A LA FONDATION VUITTON du 03 octobre 2018 au 15 janvier 2019 et forte de son succès (public et critique) prolongée jusqu'au 21 janvier.
Plus de 120 œuvres exposées sur 3 niveaux !
(Mon deuxième coup de cœur de l’année 2018)
Vendredi 13 octobre, c’est l’automne mais on profite encore de la chaleur d’été et un beau soleil à Paris. De retour de Dakar, je suis partie voir l’expo événement de Basquiat à la Fondation Louis Vuitton.
Arrivée sans ticket, j’étais loin de me douter de l’engouement : ce jour-là, beaucoup d’amateurs d'art s’étaient aussi donnés rendez-vous avec ce grand artiste !
Vu la file, une hôtesse m’a demandé si j’ai réservé par internet ou déjà acheté mon billet. Je lui réponds non : elle m’a conseillé de revenir demain car le temps d’attente était estimé à 1h30 mais j’étais bien décidée à faire la queue !

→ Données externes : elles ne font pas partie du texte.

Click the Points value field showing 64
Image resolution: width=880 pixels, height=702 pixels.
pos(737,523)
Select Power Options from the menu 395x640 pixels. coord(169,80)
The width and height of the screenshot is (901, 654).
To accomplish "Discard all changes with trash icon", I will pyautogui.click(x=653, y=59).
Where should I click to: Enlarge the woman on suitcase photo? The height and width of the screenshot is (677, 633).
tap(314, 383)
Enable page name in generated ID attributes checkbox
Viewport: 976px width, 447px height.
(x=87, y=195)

Par chance, je vois un jeune homme s’approcher. Il propose un billet acheté sur le net pour son grand père qui n’a pu venir pour cause de grande fatigue. Il discute avec une dame qui négocie le prix. La négociation n’ayant pas abouti, j’ai sauté sur l’occasion!

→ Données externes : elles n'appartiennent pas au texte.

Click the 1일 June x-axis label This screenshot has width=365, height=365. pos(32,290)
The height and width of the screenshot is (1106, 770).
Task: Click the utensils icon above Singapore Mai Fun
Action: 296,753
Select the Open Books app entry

La morale de l’histoire : réservez sur le net !
Ceci dit, l’expo commence par Egon Schiele un artiste peintre un dessinateur autrichien, né le 12 juin 1890, à Tulln an der Donau près de Vienne et mort le 31 octobre 1918. Les commissaires de l’exposition ont voulu lui rendre un hommage à l’occasion du centenaire de la mort de l’artiste.

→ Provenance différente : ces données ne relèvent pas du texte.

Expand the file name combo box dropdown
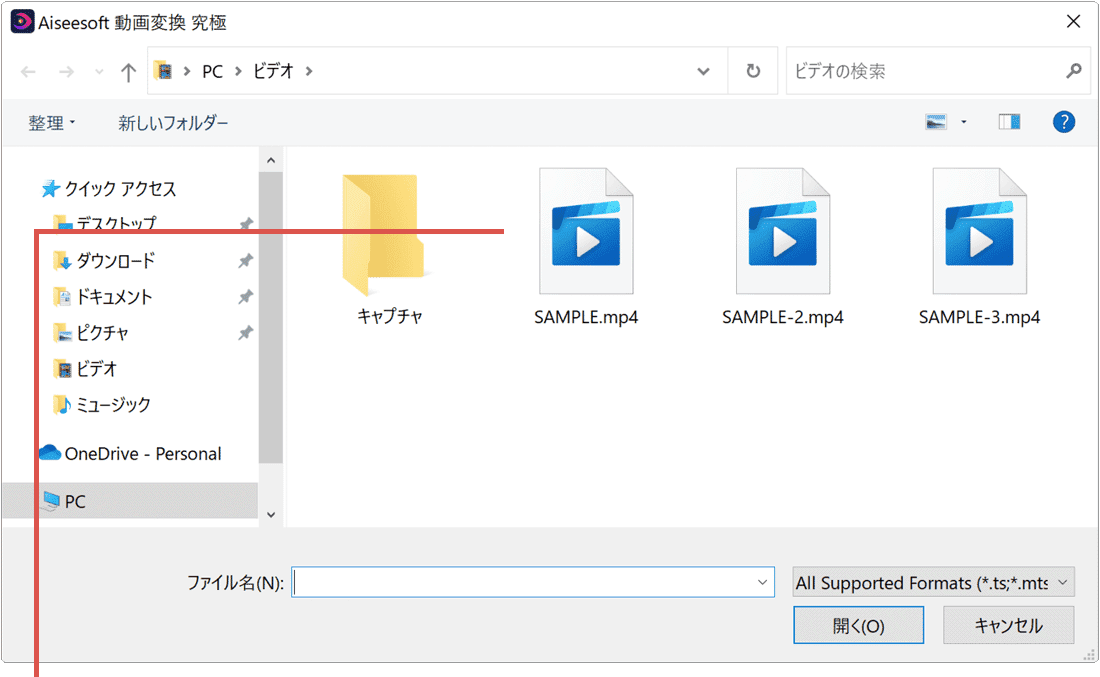(x=763, y=582)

Tout l’oppose à priori à Basquiat vu le contexte historique et artistique mais les deux artistes ont un certain nombre de points communs qui les rapprochent : tous les deux sont morts prématurément (27 ans pour Basquiat et 28 pour Egon Schiele), ont eu une carrière fulgurante, controversée et productive. Ce sont aussi deux écorchés vifs en rupture avec les codes de leur société et hantés par les corps tourmentés.
Sont présentés des tableaux et surtout des dessins de l’artiste que j’ai regardé avec intérêt : une occasion pour moi de découvrir cet artiste que je ne connaissais pas !
Puis débute Basquiat : quel plaisir !
L’expo sur 3 étages présente dans un parcours chronologique et thématique plus de 135 pièces de l’artiste dont quelques-unes sont rarement montrées, voire inédites.
Au fil de mon avancée dans cet grand espace vers toutes ces œuvres, je découvre l'univers de ce grand artiste, je comprends et saisis de plus en plus sa personnalité ; son imaginaire, son engagement mais aussi son mal être, une mélancolie qui l’habite, sans doute propre aux grands artistes.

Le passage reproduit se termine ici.